Stored items from a collection:
════════════════════

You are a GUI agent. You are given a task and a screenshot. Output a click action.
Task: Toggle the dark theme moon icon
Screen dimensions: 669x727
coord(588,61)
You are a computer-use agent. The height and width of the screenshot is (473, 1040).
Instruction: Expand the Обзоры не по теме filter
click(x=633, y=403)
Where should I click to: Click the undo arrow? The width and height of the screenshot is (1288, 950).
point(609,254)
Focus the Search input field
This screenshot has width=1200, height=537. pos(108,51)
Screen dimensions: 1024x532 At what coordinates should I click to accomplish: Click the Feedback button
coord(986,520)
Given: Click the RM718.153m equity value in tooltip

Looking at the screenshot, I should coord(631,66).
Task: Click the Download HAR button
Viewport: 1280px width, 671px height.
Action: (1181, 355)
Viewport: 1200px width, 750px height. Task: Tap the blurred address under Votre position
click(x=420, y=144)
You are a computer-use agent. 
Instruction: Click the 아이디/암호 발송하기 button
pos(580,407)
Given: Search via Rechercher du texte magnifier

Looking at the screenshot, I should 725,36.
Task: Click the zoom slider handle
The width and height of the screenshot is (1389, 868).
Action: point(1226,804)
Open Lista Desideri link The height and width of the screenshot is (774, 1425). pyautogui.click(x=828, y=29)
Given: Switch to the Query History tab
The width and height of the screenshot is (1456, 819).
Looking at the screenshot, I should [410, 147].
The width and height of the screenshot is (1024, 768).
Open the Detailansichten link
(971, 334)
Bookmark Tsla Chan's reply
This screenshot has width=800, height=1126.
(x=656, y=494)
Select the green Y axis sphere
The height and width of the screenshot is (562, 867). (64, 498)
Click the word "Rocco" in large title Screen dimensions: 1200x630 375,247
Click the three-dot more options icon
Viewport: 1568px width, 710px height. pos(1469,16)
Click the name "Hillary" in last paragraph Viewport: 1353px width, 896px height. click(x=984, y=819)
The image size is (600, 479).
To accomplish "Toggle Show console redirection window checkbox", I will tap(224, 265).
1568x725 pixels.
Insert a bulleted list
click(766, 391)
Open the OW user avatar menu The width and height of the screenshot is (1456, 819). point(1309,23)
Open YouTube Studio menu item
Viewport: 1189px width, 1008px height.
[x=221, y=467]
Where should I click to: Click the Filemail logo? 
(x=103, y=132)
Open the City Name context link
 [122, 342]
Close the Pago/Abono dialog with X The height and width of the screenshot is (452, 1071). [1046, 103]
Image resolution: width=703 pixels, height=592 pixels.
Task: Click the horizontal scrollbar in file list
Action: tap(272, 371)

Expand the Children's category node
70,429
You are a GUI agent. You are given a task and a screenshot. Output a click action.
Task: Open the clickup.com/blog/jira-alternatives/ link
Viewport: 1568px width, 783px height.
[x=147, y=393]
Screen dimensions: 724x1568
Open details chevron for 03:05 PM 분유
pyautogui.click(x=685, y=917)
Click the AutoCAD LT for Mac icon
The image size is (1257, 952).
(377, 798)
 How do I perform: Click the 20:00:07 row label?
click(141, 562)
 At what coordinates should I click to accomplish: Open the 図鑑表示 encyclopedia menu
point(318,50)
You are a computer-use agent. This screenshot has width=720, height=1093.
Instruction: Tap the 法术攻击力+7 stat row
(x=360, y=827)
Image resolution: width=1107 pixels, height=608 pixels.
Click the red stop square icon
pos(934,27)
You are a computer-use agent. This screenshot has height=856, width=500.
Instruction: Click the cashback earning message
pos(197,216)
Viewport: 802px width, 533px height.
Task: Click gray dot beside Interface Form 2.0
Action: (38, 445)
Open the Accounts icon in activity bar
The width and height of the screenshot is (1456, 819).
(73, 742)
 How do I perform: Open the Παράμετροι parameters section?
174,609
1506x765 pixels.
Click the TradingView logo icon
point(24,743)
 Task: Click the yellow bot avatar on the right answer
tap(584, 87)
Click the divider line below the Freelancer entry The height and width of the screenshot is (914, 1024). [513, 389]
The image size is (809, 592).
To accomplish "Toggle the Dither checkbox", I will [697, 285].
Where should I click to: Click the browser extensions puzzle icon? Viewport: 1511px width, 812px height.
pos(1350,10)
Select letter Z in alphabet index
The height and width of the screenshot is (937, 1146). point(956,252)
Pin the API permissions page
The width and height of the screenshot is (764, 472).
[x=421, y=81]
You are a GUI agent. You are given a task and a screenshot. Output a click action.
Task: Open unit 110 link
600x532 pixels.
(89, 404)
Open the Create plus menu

════════════════════

Problem requirements: Copy word for word the part of the listing that opens with the line containing "Given: Search via" and closes with the line containing "Action: point(1226,804)", including both of those lines.

Answer for the task:
Given: Search via Rechercher du texte magnifier

Looking at the screenshot, I should 725,36.
Task: Click the zoom slider handle
The width and height of the screenshot is (1389, 868).
Action: point(1226,804)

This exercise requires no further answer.